Text to read:

Seeking Alpha
About this author:

The final Presidential debate between Obama and McCain was about the Joe Wurzelbacher Economy.

CBS’s Bob Schieffer, presiding, opened with expert opinion that the 2009 budget will be a deficit of somewhere between $400bn and $1,000bn (which is 3%-7.5% ratio to GDP!) added to which (or of which?) the economic plans of both candidates requires $200bn deficit spending. This was a measure of the economic and financial crises; requiring between 1 and 4 times as much deficit as the candidates need for their own plans.

Similarity ends there. Confirming the statements made in the second debate, McCain wants an across-the-board spending freeze, a $2-300bn corporate tax cut plus capital gains tax cut in order to head for the same 11% profits tax as the Republic of Ireland (which corporation tax is 12% and just raised capital gains tax from 20% to 22% though capital gains in 2009 is unlikely to amount to much, if anything).

Both candidates want to cut all spending on ‘earmarks’ (also called ‘pork’) and any programs that are not working. Obama wants to raise taxes on the 5% top earners (corporations and households earning over $250,000) and deliver tax cuts (zero increases) to everyone else plus provide universal health insurance for the uninsured and more for education.

Given records:

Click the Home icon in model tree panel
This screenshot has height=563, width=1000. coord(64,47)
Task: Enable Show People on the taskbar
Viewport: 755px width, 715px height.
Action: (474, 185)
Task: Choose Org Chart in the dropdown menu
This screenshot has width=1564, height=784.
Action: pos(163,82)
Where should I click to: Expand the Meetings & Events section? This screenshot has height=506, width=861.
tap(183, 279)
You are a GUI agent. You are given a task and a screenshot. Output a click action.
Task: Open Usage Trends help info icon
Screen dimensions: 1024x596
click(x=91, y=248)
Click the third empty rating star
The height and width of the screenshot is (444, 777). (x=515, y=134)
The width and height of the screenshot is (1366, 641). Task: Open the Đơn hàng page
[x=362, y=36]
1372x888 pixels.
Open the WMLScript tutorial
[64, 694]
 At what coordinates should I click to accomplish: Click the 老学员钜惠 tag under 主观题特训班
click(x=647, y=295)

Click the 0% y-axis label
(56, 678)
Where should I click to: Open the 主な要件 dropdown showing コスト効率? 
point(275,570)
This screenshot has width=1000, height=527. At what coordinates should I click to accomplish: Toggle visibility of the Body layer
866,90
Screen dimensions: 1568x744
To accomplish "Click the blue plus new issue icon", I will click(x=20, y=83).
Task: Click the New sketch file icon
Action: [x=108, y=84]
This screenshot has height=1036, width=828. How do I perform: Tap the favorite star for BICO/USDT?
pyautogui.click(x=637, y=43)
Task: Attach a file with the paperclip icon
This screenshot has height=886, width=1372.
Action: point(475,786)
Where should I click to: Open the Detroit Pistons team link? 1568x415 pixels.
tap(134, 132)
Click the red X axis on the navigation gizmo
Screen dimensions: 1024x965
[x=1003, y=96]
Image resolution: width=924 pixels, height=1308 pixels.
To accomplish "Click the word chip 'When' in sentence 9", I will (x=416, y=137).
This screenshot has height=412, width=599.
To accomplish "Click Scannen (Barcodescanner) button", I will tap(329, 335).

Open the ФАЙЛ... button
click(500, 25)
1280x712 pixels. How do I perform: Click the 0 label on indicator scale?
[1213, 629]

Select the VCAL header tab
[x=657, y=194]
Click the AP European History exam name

Work to complete:
Decide whether each statement below agrees with the text about the final presidential debate between Obama and McCain. Answer yes or no for each and quote the words of the text that decide it. 1. Bob Schieffer of CBS presided over the debate. 2. Only Obama wants to cut spending on earmarks. 3. Obama wants to raise taxes on households earning over $250,000.

Answer to the problem:
1. Yes: "CBS’s Bob Schieffer, presiding"
2. No: "Both candidates want to cut all spending on ‘earmarks’ (also called ‘pork’)"
3. Yes: "Obama wants to raise taxes on the 5% top earners (corporations and households earning over $250,000)"